Grant, too, has seen a shift in his players over time and says as a coach you must adjust to meet the current generation. His current student-athletes were raised in a more instantaneous culture and live in the moment, and he has adjusted his practices to be more up-tempo and include more variety in drills.
Grant has an open-door policy with his players to talk about anything in their lives: jobs, family, relationships. He says that, especially in athletics, it can be viewed as macho for young men to not share their feelings, but Grant continually tells his players his office is a judgment-free zone. He says his players, especially upperclassmen, are now more open to sharing and asking for help.
“We try to create the culture that it’s okay if you want to come in and talk. You don’t have to feel like you have to take everything on,” he says. “I think that coming in to college as an athletic team member, you have that built-in family. They can always lean on each other.”

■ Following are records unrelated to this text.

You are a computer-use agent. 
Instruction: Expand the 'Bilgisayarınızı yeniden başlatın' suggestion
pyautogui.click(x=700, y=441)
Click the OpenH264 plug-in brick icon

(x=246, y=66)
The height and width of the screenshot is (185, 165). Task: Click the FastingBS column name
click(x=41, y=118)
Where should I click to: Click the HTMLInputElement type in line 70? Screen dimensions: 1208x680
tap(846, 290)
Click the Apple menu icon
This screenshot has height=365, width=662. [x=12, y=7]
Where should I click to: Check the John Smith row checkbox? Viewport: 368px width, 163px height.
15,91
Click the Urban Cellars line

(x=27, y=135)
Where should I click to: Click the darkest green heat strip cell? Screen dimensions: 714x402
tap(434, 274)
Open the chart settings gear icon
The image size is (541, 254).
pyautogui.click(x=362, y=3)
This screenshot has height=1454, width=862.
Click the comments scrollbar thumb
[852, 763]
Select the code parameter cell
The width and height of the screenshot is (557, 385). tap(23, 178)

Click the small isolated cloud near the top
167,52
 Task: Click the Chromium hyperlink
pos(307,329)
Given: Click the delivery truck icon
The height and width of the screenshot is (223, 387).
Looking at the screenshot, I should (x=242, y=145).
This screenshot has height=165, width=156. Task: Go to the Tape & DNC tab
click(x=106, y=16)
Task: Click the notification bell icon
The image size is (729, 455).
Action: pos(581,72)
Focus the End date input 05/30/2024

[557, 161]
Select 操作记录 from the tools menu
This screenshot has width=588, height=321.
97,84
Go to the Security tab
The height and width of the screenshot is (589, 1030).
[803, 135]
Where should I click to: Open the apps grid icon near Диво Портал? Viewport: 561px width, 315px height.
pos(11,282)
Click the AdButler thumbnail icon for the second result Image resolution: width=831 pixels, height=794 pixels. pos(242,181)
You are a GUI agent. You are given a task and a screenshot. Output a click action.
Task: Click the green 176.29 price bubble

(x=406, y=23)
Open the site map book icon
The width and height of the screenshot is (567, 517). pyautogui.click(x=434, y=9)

Morgan’s Message is a national organization that was founded by the family of Morgan Rodgers, a Duke lacrosse player who died by suicide in 2019. The organization aims to end the stigma around mental health, especially within the student-athlete community. Meredyth Rankin ’23, an English major and field hockey player, helped found a chapter of Morgan’s Message on Bridgewater’s campus during the COVID-19 pandemic. As a club, they have monthly meetings in which they discuss different topics related to mental health, and they do campus-wide initiatives, including writing positive chalk messages in front of the John Kenny Forrer Leaning Commons.
“As an ambassador for Morgan’s Message, I’ve learned that mental health is different for everybody. It’s not a clear, linear journey,” Rankin says. “I’ve become more able to recognize my struggles and triumphs with mental health, and my friends and I have had more conversations about mental health.”
The club advisor for Morgan’s Message is Rankin’s head field hockey coach, Gina Stephan. Rankin says Stephan has created a close-knit team focused on supporting one another on and off the field, as defined by their team purpose of “legacy, family and growth.” The team also dedicated a game this fall to Morgan’s Message to help promote the club’s mission.
“It’s a really positive environment,” Rankin says. “The coaches are amazing, and they’re always there to help. It’s one of the best teams I’ve ever been a part of.”
Active Minds is another club on campus focused on student mental health and well-being. Psychology major Jaia Dunbar ’23 serves as president of the organization of which she has been a member since her first year (Dunbar also serves as an ambassador with Morgan’s Message). She says depression, stress, anxiety and a lack of a focus on self-care are some of the biggest issues with which college students struggle. Both clubs focus on spreading awareness of mental health and normalizing that it’s okay to ask for help when needed. Dunbar, who plans to attend graduate school to become a licensed clinical social worker, says Bridgewater provides great resources to students, including counseling services and chaplain services as well as the close connections with classmates, teammates, professors and coaches.
“My main message to students is to get help if you need it. Because of the stigma, it can be hard for people to ask for help,” Rankin says. “Everybody goes through it in their own way, and it shouldn’t be something we’re afraid to talk about.”